Cyber Incident Victim: Baltimore County Public Schools
Date:
Nov 2020
Location:
United States of America
Summary
A ransomware attack disrupted Baltimore County Public Schools' operations, forcing system-wide shutdowns and canceling online classes for approximately 115,000 students. Critical infrastructure including the district’s website, email services, and grading systems were compromised, with encrypted files bearing a .ryuk extension suggesting potential Ryuk ransomware involvement, though unconfirmed by authorities. While student data exposure remains unclear, the incident halted instruction and required staff to maintain open offices to restore teaching platforms amid ongoing pandemic-related challenges. The school system collaborated with federal and state law enforcement alongside emergency management agencies to investigate the attack, which followed similar incidents targeting other U.S. educational institutions.
| CIA Posture | Motives | Tactics, Techniques & Procedures |
|---|---|---|
| Available to members | 2 motives | 1 technique |
| Threat Actors | Type | Location |
|---|---|---|
| 0 actors | Available to members | Available to members |
Description
A ransomware attack disrupted Baltimore County Public Schools on November 24, 2020, two days before Thanksgiving, forcing the cancellation of online classes for 115,000 students. Technical issues first emerged around 11:30 pm Tuesday when teachers reported difficulties accessing the district’s grading system during end-of-day administrative tasks. The attack escalated during a school board meeting that evening, abruptly terminating the video stream before the session concluded. By Wednesday morning, officials confirmed a "catastrophic attack" had compromised critical technology infrastructure, including the district website, email services, and grade submission platforms. Forensic observations indicated encrypted files bore the .ryuk extension, though authorities did not formally attribute the attack to Ryuk ransomware operators. The school system suspended all student activities for Wednesday and Thursday while maintaining open administrative offices to address the crisis.

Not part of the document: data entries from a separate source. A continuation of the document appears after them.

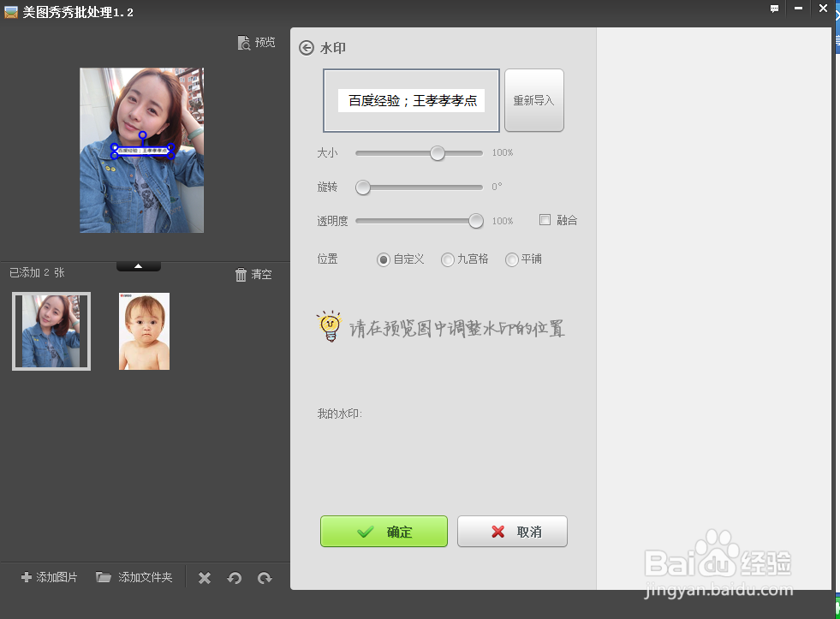Select the 九宫格 position radio button
Image resolution: width=840 pixels, height=619 pixels.
click(447, 259)
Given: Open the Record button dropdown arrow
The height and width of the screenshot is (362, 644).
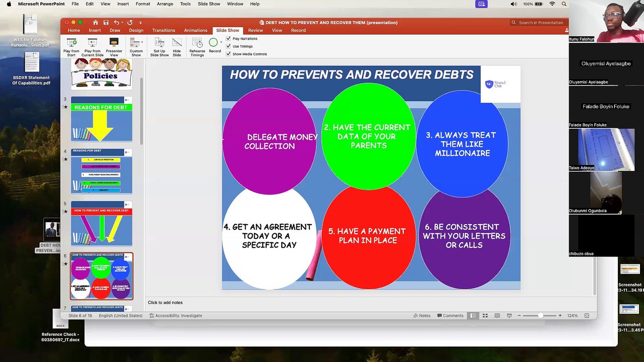Looking at the screenshot, I should (221, 42).
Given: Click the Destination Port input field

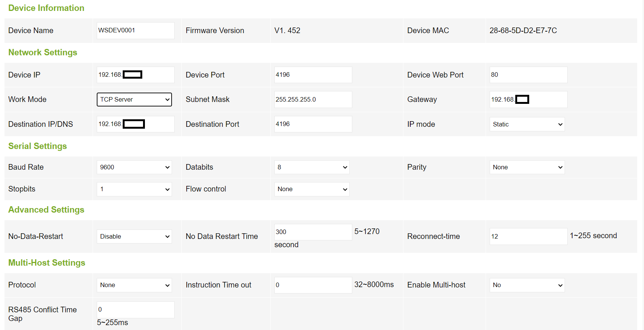Looking at the screenshot, I should [313, 124].
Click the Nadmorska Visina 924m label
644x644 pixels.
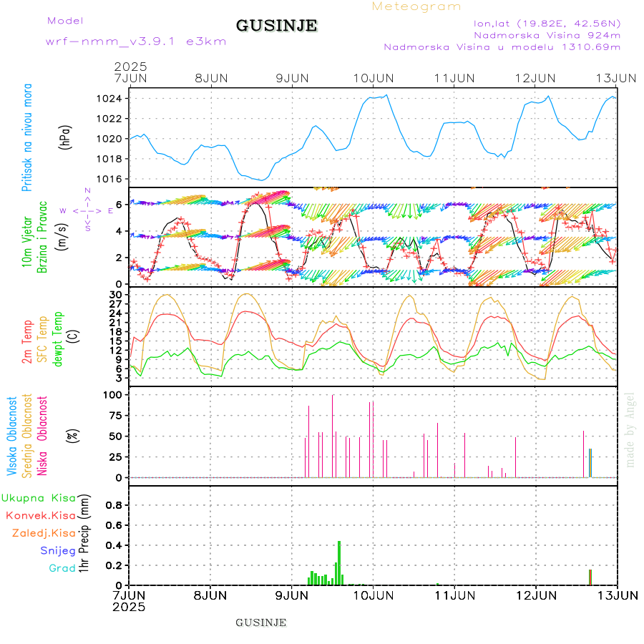click(x=547, y=34)
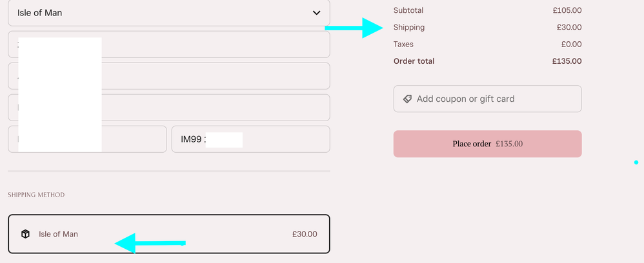Click the city field beside the postcode
644x263 pixels.
coord(87,139)
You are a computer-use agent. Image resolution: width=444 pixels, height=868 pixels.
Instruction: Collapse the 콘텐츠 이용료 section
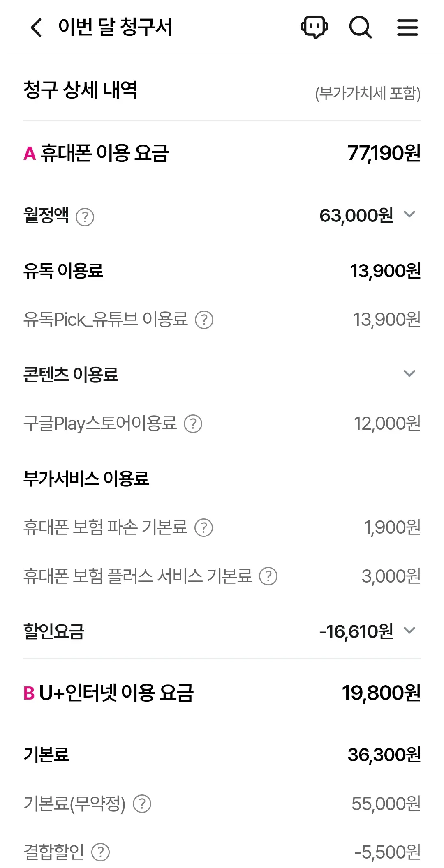(409, 373)
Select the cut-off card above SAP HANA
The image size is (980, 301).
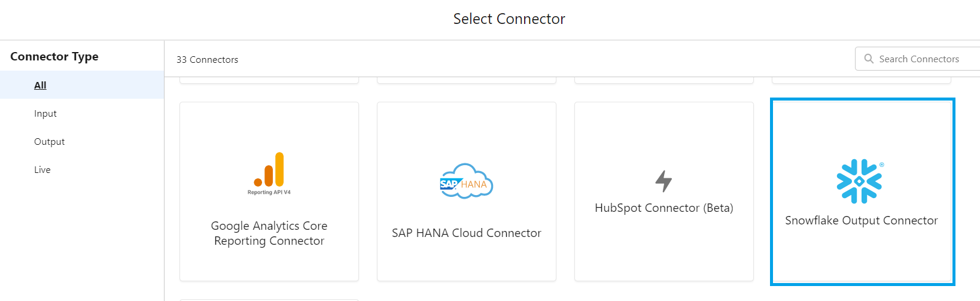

Baltimore County Police Chief Melissa Hyatt characterized the investigation as in its "preliminary steps," with collaboration between local, state, and federal law enforcement agencies alongside the Maryland Emergency Management Agency. District Superintendent Darryl L. Williams could not estimate when virtual instruction might resume, emphasizing staff efforts to restore instructional platforms and device functionality for students already impacted by COVID-19 disruptions. No official statements confirmed whether student data was exfiltrated or viewed by unauthorized parties. The incident occurred amid a surge in ransomware attacks targeting U.S. school districts, including a September 2020 breach of Virginia’s Fairfax County Public School System. School offices remained operational to coordinate contingency plans while technical teams worked to mitigate the attack’s effects on educational continuity.